Powerful corporate octopus strangles American democracy.

Puck (1904)

Pearson’s business strategy is to turn education from a social good and essential public service into a marketable for-profit commodity. Among other tactics to promote its products it manipulates United Nation Sustainable Development Goals as entry into global education markets. At a September 2015 United Nations Sustainable Development Summit world leaders adopted a series of goals including the promise that by 2030 they would “ensure that all girls and boys complete free, equitable and quality primary and secondary education” and that they would “substantially increase the supply of qualified teachers, including through international cooperation for teacher training in developing countries.”

Pearson justifies its push to dominate education worldwide as a campaign for “efficacy,” which it defines as “making a measurable impact on someone’s life through learning.” However, in the introduction to the document where they promote efficacy, Pearson CEO John Fallon makes it clear that the company expects to profit handsomely from the “huge opportunity offered by the growing evidence of what works, advancements in technology and our enhanced ability to harness the power of data.”
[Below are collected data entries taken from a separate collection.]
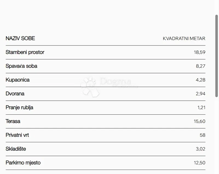The image size is (219, 174).
Task: Click the 18,59 area value
Action: tap(200, 52)
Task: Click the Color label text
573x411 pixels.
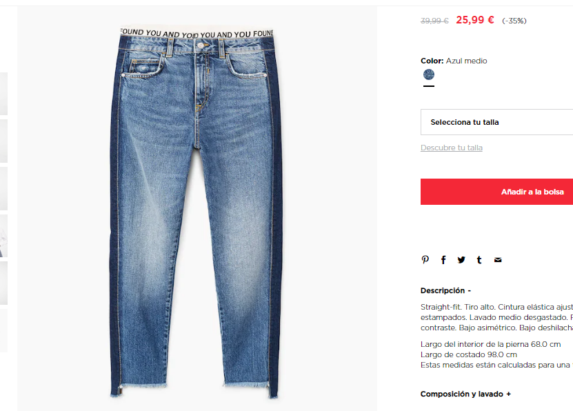Action: [432, 61]
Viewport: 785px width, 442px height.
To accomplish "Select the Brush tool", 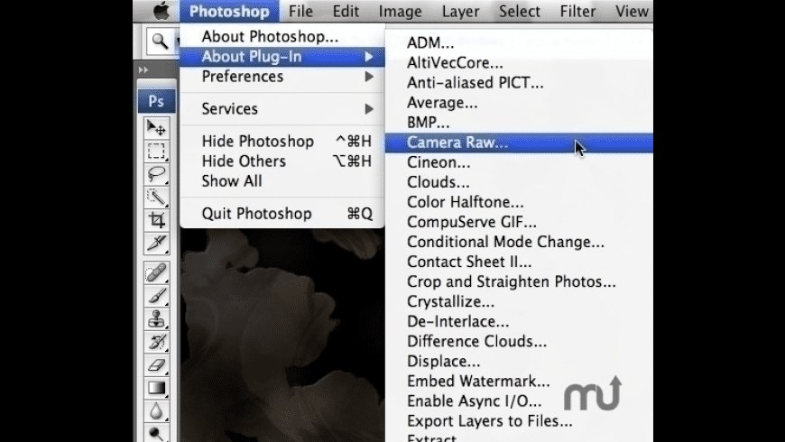I will click(156, 295).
In the United States and the global-North, Pearson efficacy means marketing much maligned high-stakes tests that push rather than assess curriculum and learning and serve to promote other Pearson products. It is also big in selling data management programs of questionable value and digital platforms that are supposed to enhance instruction. In the global South, Pearson efficacy means selling “low fee” “Pay As You Learn” private schools to the poorest segments of society in Africa and Asia. Pearson makes its profit partly by hiring low paid unqualified people to work in the schools.
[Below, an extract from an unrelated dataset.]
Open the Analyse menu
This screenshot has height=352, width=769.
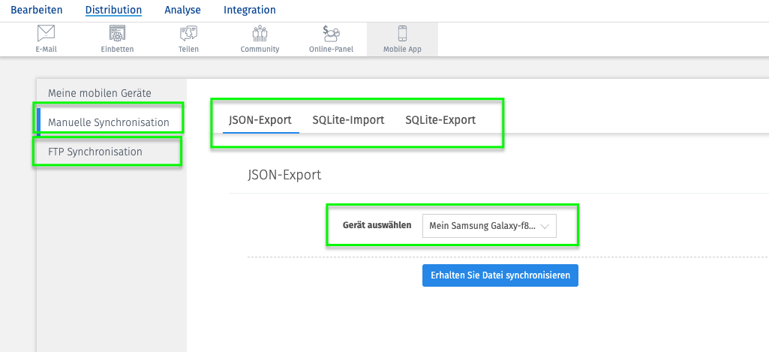tap(182, 10)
In the United States Pearson’s efforts in the United States have been marred by a series of scandals and challenged by a parent and teacher led movement against high-stakes testing. On a global scale, the corporate take-over and privatization of education in sub-Sahara Africa has been sharply criticized by United Nations officials and advocates for investment in public education. In a 2015 statement, 190 education advocates from 91 countries, called on governments in the under-developed/mis-developed world to stop education profiteers and the World Bank to stop financing these efforts. In May 2016, Kishore Singh, United Nations special Rapporteur on the right to education, described the out-sourcing of public education in Liberia to an American corporation as “unprecedented at the scale currently being proposed and violates Liberia’s legal and moral obligations.”

Pearson: Always Earning

Pearson: Always Earning

https://www.unite4education.org/

Despite its omnivorous appetite for profit, Pearson Education has suffered through a series of financial crises, the product of changing global economic realities, increasingly hostility to the Pearson brand, and corporate “missteps.” In 2015 its sales were down £4.5 billion ($6.5 billion) or about 5%; operating profit down £723 million ($1 billion) or about 3%; adjusted earnings per share between 2010-2015 fell about 2%; operating cash flow was down more than 15%; and share price on the London Stock Exchange was down 38.2%. In January 2016 Pearson, facing financial difficulties, announced it would eliminate 4,000 jobs, about 10% of its 40,000 global workforce.

In 2017 Pearson awarded CEO John Fallon a 20% combined bonus and pay increase even though revenues from the company’s United States higher education business were down by 18% and the company was slashing dividends it pays to investors. The news of the bonus, the dividend cut, and the investor rebellion drove Pearson’s stock share price down on the London exchange to £6.39, about $8.25, on April 28. Pearson stock was valued at £15 ($20) two years earlier, so mismanagement had wiped billions of dollars off the value of the company. In May 2017 at the annual shareholders meeting, in non-binding vote that was a repudiation of Pearson’s leadership, investors overwhelmingly rejected the payments to Fallon.